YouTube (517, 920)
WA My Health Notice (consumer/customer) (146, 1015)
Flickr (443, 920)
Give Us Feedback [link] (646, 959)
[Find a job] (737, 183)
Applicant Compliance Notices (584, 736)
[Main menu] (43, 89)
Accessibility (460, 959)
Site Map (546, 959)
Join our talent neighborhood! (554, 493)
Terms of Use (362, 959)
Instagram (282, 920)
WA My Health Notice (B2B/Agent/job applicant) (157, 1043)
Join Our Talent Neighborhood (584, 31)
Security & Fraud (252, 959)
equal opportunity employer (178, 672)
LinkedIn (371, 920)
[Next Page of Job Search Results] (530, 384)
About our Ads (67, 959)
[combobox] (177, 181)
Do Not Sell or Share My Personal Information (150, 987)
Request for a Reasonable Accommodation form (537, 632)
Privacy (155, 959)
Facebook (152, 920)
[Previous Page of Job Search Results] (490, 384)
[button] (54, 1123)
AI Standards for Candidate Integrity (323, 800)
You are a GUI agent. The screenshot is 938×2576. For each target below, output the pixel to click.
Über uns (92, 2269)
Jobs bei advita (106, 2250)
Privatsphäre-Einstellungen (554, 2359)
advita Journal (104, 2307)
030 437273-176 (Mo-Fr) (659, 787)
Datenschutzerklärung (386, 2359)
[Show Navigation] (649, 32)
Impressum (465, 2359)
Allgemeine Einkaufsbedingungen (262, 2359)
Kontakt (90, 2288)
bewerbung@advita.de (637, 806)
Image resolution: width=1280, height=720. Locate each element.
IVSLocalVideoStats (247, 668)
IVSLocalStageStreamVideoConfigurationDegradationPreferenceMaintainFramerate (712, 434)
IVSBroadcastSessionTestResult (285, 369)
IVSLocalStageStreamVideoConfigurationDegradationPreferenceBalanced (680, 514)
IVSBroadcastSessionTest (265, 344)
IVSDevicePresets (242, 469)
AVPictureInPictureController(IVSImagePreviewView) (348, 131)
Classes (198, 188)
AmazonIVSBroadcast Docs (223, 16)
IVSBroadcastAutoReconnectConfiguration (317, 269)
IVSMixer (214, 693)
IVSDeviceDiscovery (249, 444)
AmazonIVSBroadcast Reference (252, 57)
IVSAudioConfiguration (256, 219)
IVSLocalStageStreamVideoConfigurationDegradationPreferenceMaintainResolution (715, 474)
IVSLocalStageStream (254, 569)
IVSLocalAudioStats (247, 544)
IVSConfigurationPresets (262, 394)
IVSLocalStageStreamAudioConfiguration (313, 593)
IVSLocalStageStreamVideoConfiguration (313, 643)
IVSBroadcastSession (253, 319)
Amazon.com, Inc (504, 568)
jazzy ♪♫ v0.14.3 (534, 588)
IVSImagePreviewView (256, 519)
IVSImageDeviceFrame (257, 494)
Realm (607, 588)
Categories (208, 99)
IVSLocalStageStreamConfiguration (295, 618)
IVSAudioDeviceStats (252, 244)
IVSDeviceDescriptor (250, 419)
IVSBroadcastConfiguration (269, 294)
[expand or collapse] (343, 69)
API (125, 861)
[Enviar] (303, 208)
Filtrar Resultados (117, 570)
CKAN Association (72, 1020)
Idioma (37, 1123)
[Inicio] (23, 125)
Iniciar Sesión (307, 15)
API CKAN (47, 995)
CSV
_ _ _ _ _
• [Exercise]
Rescale the lines from the one containing "CKAN Association (72, 1020)" through the end of the records, both included, by writing each line out again with its request and multiplying every coordinate in the answers by 2.35. Round the results to whole numbers, with halves rounded up.

• [Exercise answer]
CKAN Association (169, 2397)
Idioma (87, 2639)
[Inicio] (54, 294)
Iniciar Sesión (721, 35)
API CKAN (110, 2338)
CSV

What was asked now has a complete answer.